## Yönerge ve şartlar
Cinler ve Müslüman milletler üzerine yazılmış metinden, "Miadını çoktan doldurmuş" sözleriyle başlayıp "ve taktikleriyle hükmediyorlar." sözlerine kadar (bunlar da dahil) giden bölümü hiç değiştirmeden alıntılayın.

## Verilen metin
########

Sebebi işte yukarıda bahsettiğimiz cinlerin hazin durumudur. Cinlerin düştüğü töhmet ve zillet, inayet-i ilahiyle desteklenen Hz. Süleyman gibi bir otoriteye karşı olması bir bakıma çok da rencide edici değildir. Dünya halklarının özellikle de Müslüman milletlerin düştüğü durum -eyba mezin, fedîya gran- (büyük ayıp, ağır utanç) cin ve ifritlerin durumundan daha gurur kırıcı, daha rencide edicidir.
Eğri oturup doğru konuşursak; dünyada özellikle de Müslüman Coğrafyalarda hala kabullenilmiş yenilgiler, Stockholm Sendromu diyebileceğimiz sendromlar hükmedebiliyor.
Miadını çoktan doldurmuş olan bitik ilkelerini sürdüren Dabbe diyebileceğimiz şu beceriksiz varisler, bir çözüm üretemiyor, kitlelerin bilinçaltlarına “korku, beka meselesi, çoğu sanal olan vaatler ve -gerekirse- cezalandırma” tanım ve taktikleriyle hükmediyorlar.

########

## Gösterilen kayıtlar
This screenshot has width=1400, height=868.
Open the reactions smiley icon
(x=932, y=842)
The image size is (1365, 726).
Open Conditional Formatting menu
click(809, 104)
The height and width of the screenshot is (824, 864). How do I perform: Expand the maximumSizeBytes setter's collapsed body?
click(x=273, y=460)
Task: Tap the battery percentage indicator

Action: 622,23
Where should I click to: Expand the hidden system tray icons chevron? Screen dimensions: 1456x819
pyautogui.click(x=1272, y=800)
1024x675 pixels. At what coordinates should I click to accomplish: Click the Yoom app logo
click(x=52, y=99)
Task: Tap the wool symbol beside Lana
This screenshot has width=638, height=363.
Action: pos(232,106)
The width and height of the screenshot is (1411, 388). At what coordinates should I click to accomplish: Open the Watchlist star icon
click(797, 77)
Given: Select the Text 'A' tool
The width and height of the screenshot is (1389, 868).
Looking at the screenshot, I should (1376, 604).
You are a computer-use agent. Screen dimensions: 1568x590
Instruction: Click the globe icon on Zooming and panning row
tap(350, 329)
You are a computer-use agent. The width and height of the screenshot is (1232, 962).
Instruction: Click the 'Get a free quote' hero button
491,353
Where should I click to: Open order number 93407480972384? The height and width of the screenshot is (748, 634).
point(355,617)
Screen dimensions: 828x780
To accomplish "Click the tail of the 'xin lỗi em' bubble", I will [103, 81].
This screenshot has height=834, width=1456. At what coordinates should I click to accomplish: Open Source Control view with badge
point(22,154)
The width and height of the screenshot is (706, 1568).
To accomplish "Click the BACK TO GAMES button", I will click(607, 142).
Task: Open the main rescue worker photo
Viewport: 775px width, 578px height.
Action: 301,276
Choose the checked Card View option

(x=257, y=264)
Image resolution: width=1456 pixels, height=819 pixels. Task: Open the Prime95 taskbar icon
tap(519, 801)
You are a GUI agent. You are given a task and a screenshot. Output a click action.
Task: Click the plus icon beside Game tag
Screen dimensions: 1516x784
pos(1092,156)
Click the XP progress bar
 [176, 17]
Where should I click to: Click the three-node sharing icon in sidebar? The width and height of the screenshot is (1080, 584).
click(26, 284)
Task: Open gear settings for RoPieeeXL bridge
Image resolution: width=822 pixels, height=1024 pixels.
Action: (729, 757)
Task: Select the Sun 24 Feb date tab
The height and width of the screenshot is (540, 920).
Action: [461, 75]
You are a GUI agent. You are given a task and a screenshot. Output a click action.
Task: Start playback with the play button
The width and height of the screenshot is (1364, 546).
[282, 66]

########

## Alıştırma cevabı
Miadını çoktan doldurmuş olan bitik ilkelerini sürdüren Dabbe diyebileceğimiz şu beceriksiz varisler, bir çözüm üretemiyor, kitlelerin bilinçaltlarına “korku, beka meselesi, çoğu sanal olan vaatler ve -gerekirse- cezalandırma” tanım ve taktikleriyle hükmediyorlar.